RE: Questions re ISO-639-1,2,3

From: Peter Constable (petercon@microsoft.com)
Date: Mon Aug 22 2005 - 04:38:57 CDT

  • Next message: Alexej Kryukov: "Re: Historical Cyrillic in Unicode"

    > From: Donald Z. Osborn [mailto:dzo@bisharat.net]

    > 1) It is seen as convenient to have a one-stop site for various
    > information
    > relevant to localization. (For my part, when assembling information on
    a
    > language-by-language basis for African language localizers, I thought
    it
    > useful
    > to put relevant ISO-639 codes on the various pages

    I have no problem with citing ISO 639 IDs for particular languages: that
    is something that we expect to be stable. It's quite another thing,
    however, if we're talking about a general listing of language
    identifiers. For the latter, I feel that people should refer to
    definitive sources: the official source or an approved mirror.

    > 2) The presentation on the sites, notably the LOC one, is utilitarian
    but
    > not
    > very dynamic (not that I have room to criticise on this point, but
    just an
    > observation). To SIL's credit, their presentation offers some
    different
    > ways to
    > present the data, and some downloads (which coincidentally might
    encourage
    > setting up static lists of ISO-639 codes on other pages), but there
    are
    > gaps
    > and there is no search feature for the codes.

    Could you give me an example of what you're referring to by "gaps"?

    A UI for searching could certainly be considered. I suspect that the RA
    for 639-3 will be open to considering additional UI features to meet
    user needs.

    > 3) ISO-639 data fed from the official sites could facilitate devising
    a
    > kind of
    > relational database linking it to alternate names for languages and
    > perhaps
    > groupings of languages.

    It would seem to me that such a relational database will either rely on
    an internal data table, in which case a downloadable file is what is
    wanted, or URIs pointing to record for particular languages that are
    available on the Internet. If that's what you're referring to, then the
    ISO 639-3 RA will provide that. But that does not imply a need for other
    sites to present mirrors or duplicates of the 639 code tables.

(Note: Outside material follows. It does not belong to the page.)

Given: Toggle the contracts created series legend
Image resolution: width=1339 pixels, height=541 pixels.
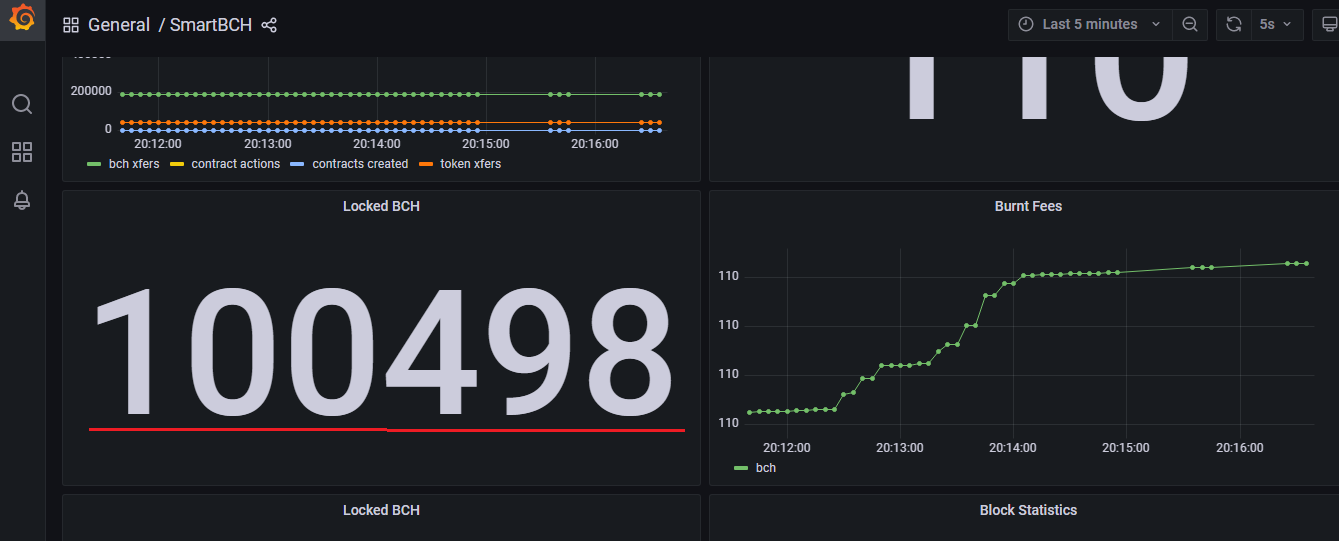Looking at the screenshot, I should click(349, 164).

    > 3a) Say you were looking for the code for Pulaar...

    I think the idea of a search facility that can use alternate names such
    as those listed in Ethnologue would be a great idea. Of course, if the
    list of alternate names is incomplete, the user won't find what they're
    looking for, and it's unlikely a list could ever be complete.

    > they would come up with an ISO-639-3 code for Pulaar but still be
    ignorant
    > of
    > the ISO-639-1&2 codes for "Fulah/Peul" that might actually serve the
    > purpose
    > intended by the user.

    If you're referring to the online version of Ethnologue, I suspect that
    once the 639-3 is launched the language descriptions on the Ethnologue
    site will provide hotlinks to information for that language on the ISO
    639-3 site (and that would include association with macrolanguage
    categories).

    > or better yet provide accurate raw data feed

    So, what do you consider a "raw data feed"? A URL of the form

    http://www.sil.org/iso639%2D3/documentation.asp?id=aaa

    will return data pertaining to the identifier "aaa". That particular URL
    will return data in HTML format; I'm guessing by "raw data" you want
    something other than HTML. You want plain text? Some kind of XML record?
    Such things certain can be considered, though I can't speak for the
    639-3 RA regarding their openness to doing that.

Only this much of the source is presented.